• **ASSIGNED TASK**: The records appear below. Report how many of their lines contain the word "column", giving the number alone.

━━━━━ DATA EXCERPTS

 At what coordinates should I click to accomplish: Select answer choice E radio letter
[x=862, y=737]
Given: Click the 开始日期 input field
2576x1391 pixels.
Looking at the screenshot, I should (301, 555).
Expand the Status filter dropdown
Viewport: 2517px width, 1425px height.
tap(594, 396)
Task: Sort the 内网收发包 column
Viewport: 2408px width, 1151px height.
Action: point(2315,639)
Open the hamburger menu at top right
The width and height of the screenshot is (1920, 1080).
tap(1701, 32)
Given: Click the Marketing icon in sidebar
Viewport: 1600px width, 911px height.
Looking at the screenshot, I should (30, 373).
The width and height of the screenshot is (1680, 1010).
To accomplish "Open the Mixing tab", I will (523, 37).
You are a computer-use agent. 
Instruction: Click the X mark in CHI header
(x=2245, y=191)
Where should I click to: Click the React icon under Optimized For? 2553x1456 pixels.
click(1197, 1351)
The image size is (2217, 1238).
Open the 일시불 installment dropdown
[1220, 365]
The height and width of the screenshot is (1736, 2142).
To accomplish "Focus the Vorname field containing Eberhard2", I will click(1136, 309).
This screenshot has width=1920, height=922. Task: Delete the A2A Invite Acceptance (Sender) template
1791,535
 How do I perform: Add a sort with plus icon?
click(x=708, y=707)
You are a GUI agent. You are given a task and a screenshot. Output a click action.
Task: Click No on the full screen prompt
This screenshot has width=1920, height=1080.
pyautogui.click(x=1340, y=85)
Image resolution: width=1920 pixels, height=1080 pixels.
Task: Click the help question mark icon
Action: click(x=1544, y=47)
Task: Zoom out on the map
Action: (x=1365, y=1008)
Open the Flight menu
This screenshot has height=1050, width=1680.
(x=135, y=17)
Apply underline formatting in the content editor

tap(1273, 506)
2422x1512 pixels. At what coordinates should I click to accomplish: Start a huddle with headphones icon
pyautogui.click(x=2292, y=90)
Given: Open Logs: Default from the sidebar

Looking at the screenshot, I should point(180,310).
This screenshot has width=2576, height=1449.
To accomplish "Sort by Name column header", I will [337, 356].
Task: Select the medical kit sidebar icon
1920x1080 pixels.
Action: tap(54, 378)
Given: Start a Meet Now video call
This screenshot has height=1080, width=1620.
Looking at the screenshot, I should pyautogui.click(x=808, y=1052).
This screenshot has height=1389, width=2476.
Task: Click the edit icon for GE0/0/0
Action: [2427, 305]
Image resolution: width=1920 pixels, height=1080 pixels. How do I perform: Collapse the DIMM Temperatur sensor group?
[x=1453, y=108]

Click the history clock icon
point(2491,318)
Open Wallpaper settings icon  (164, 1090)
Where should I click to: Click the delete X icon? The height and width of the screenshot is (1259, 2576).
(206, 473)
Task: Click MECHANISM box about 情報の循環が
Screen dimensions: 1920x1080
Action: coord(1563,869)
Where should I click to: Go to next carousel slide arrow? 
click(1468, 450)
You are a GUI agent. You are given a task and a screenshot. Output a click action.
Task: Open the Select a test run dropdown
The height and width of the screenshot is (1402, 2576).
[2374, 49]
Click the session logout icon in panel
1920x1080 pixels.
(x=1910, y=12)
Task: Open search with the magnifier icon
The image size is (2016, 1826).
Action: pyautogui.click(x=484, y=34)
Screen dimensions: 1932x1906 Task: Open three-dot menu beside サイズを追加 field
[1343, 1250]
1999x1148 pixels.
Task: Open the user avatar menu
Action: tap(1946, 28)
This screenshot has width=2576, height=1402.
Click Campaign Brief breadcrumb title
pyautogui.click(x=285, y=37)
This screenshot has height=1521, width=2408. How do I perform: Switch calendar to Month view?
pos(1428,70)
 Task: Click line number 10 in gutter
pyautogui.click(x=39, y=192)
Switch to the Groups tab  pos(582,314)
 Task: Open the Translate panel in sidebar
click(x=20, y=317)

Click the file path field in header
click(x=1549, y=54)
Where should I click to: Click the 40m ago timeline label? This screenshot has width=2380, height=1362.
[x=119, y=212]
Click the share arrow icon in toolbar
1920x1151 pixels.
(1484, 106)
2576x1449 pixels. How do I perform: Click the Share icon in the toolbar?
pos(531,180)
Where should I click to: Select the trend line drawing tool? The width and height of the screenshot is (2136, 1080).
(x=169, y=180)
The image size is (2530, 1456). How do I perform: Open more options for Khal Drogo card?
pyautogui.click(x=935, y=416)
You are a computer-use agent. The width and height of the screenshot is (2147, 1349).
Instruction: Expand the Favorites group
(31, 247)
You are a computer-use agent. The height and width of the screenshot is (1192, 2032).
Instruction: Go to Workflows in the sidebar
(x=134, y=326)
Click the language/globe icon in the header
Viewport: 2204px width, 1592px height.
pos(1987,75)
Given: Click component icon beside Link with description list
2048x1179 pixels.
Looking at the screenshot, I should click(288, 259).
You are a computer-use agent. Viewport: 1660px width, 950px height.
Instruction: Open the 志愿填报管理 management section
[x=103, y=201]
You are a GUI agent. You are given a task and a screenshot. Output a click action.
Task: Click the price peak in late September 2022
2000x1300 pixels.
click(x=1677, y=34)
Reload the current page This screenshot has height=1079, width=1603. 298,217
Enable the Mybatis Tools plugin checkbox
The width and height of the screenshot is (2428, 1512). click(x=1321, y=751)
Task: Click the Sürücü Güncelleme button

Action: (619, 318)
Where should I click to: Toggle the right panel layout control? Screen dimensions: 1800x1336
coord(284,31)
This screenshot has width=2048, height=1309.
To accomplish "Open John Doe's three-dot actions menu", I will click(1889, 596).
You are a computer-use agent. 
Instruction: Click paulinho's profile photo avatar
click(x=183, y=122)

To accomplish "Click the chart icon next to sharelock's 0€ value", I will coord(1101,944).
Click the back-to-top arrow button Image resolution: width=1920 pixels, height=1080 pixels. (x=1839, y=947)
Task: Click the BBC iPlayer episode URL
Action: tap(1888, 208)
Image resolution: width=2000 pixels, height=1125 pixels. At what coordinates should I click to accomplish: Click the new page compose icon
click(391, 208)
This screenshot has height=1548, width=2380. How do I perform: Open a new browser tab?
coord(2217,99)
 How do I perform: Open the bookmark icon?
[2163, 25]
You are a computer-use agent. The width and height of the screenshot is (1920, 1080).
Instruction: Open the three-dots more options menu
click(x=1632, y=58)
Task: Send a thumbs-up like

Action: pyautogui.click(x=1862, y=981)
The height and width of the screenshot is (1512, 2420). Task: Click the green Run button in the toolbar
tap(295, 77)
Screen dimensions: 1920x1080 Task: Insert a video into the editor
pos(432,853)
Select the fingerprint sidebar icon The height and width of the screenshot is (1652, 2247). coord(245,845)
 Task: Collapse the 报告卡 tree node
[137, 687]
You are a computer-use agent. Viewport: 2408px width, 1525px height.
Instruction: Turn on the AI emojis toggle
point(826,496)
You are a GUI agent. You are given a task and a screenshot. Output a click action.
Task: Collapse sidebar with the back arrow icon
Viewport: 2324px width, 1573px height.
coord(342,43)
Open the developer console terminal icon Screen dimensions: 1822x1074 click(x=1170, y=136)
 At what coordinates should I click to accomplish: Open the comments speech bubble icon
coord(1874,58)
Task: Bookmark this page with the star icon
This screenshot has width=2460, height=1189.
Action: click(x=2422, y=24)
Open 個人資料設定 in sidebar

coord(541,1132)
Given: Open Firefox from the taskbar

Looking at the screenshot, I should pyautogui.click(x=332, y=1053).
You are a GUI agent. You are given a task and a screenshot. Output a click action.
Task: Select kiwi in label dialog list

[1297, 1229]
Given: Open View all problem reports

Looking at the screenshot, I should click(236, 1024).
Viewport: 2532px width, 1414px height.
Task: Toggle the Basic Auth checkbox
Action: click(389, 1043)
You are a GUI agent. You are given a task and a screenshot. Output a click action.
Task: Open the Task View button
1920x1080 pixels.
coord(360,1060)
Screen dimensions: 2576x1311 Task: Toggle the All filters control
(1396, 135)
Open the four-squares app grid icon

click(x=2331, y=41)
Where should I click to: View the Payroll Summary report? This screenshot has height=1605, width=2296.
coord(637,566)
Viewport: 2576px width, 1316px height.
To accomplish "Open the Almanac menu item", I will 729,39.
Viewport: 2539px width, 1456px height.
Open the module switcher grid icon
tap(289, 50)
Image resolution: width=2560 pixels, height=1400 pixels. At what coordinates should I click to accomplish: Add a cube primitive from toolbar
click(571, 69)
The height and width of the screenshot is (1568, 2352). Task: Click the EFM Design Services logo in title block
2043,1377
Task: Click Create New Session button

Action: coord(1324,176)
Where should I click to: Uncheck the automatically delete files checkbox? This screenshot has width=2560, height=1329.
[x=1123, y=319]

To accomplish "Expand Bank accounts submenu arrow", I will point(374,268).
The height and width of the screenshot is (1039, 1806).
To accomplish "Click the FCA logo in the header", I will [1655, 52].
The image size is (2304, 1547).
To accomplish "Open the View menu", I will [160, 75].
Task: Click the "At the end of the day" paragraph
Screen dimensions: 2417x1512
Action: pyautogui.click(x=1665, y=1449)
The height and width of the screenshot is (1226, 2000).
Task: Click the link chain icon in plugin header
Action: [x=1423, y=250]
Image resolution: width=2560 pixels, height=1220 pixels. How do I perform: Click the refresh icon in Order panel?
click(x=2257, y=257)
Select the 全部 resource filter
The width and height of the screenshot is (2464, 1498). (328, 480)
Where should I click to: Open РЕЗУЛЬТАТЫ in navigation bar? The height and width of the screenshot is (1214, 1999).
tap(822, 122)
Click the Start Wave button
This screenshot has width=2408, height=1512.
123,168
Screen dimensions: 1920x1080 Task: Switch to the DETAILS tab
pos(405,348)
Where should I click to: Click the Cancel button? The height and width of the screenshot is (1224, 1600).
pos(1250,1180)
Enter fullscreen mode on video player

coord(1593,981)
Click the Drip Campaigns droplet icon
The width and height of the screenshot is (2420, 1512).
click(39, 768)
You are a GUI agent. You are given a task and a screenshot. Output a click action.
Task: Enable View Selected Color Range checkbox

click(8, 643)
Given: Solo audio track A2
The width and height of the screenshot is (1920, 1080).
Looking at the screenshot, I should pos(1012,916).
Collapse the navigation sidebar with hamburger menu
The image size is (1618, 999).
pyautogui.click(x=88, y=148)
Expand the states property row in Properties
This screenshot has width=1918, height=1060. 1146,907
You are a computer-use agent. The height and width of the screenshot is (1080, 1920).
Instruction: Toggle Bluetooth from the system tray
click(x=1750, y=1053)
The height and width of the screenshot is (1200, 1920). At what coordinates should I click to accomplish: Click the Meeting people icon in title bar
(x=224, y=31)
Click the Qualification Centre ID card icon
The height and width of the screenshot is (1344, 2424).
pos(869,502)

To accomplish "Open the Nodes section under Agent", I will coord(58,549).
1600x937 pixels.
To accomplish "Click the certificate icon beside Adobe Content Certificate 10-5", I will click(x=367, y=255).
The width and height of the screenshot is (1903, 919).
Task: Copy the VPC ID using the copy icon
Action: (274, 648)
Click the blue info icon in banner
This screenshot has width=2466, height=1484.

━━━━━━━━━━

• **RESPONSE AREA**: 2